Hazırlayan/ Engin YAVUZ

İnsanoğlu sadece hayvana, insana, diğer canlılara değil, canlı cansız her türlü varlığa şiddet uyguluyor. Doğaya uygulanan şiddetin boyutları ise korkutucu düzeyde. İşte bazı örnekler...

* 1 Ocak Sıradışı ölümcül soğuklar Newyork'ta yaşamı felç etti. Anchorage'de sıcaklık -44 dereceye düştü.
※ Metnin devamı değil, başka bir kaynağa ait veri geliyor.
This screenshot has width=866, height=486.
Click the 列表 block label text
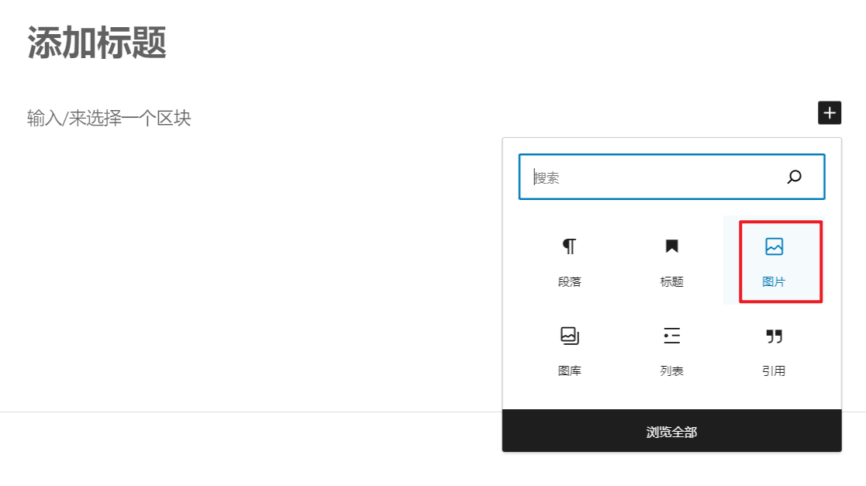pyautogui.click(x=671, y=371)
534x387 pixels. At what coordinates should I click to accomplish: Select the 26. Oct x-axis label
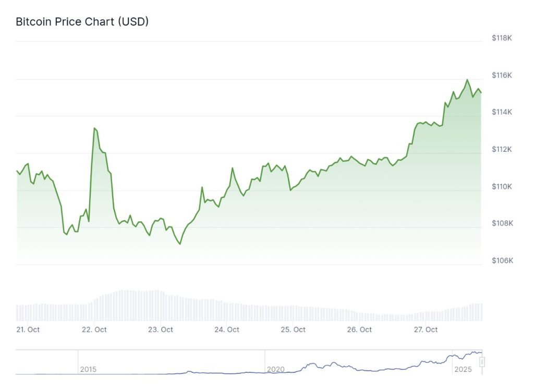tap(359, 330)
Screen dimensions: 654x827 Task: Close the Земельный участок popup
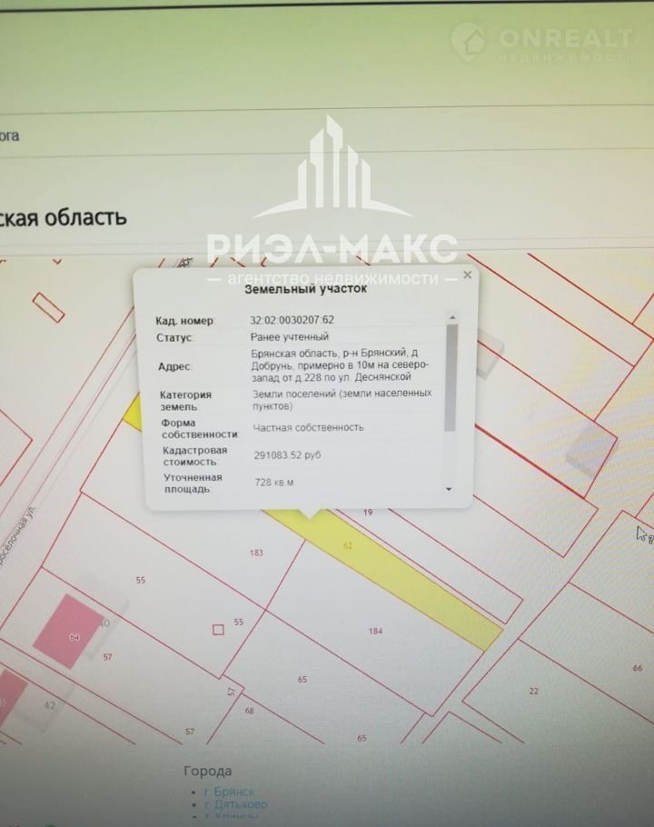(x=467, y=274)
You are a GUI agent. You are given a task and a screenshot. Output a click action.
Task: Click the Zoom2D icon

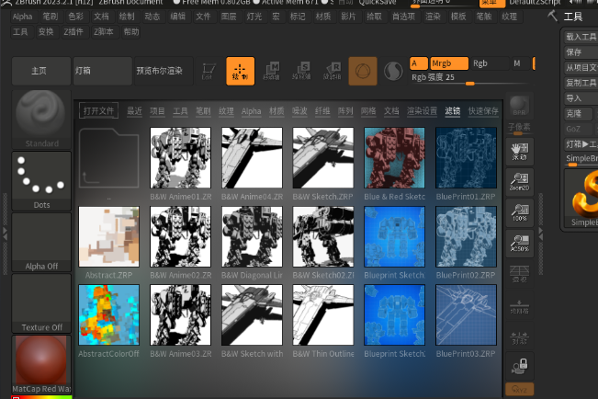520,182
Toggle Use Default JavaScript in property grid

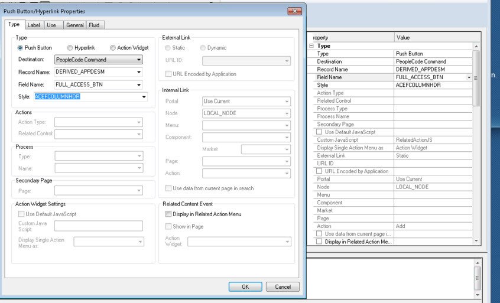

Sahillerde deniz buz tuttu.

* 2 Ocak Elanour Kasırgası İsviçre, Almanya, Fransa, İngiltere, İrlanda ve Belçika'da zaman zaman 220 kilometreye ulaşan hızıyla yaşamı felç etti.

* 3 Ocak Ekvator'da dolu fırtınası yolların buzlarla kaplanmasına yol açtı. Otomobiller caddelerde hareket edemez hale geldi.

* 4 Ocak Çin'de yoğun kar yağışı nedeniyle kapanan yolları halk imece yaparak trafiğe açtı.

* 5 Ocak Washington'un Rattlesnake kentinde şiddetli yağışlar sonucu dağlarda çok uzun yarıklar oluştu. Ekvator Santaelenra sahillerinde deniz suyu yüzlerce metre çekildi.

* 6 Ocak Alp Dağları'nda son yılların en yoğun kar yağışı ve fırtına. 30 bin kayakçı zor durumda kaldı.

* 7 Ocak Madrit çevresinde yüzlerce sürücü kar fırtınası yüzünden yollarda mahsur kaldı. Fırtına ve hortum doğu İspanya'da hayatı felç etti. Avustralya'da yollardaki asfalt kaplamalar aşırı sıcak yüzünden eridi. Yüzlerce orman yangını meydana geldi. Fransa'da Pirene Dağları'nda hortum iki kasabada yüzlerce evi tahrip etti.

* 8 Ocak Dev gelgit dalgaları Endonezya sahillerini vurdu. Geniş araziler deniz sularıyla kaplandı. Cezayirde Sahara Çölü'ne 40 yıl aradan sonra kar yağdı. Madagaskar'da fırtına ve selden 8 kişi can verdi, 15 bin kişi evlerinden tahliye edildi. Kongo'da sellerin yol açtığı heyelan 37 kişinin ölümüne neden oldu.

* 9 Ocak Sıradışı soğuklar Massachusetts sahillerinde okyanusun donmasına yol açtı.

* 11 Ocak Güney Afrika'nın başkentlerinden Capetown susuz kaldı. Yeraltında su bulabilmek için sondajlara başlandı.

* 12 Ocak Japonya'nın Hiroshima kentinde kar kalınlığı 128 santimetreye yükseldi.

* 16 Ocak Kuzey Avrupa'da şiddetli fırtına önüne ne çıkarsa uçurdu.

* 18 Ocak Avusturya'da hortum Carintia kasabasını tahrip etti.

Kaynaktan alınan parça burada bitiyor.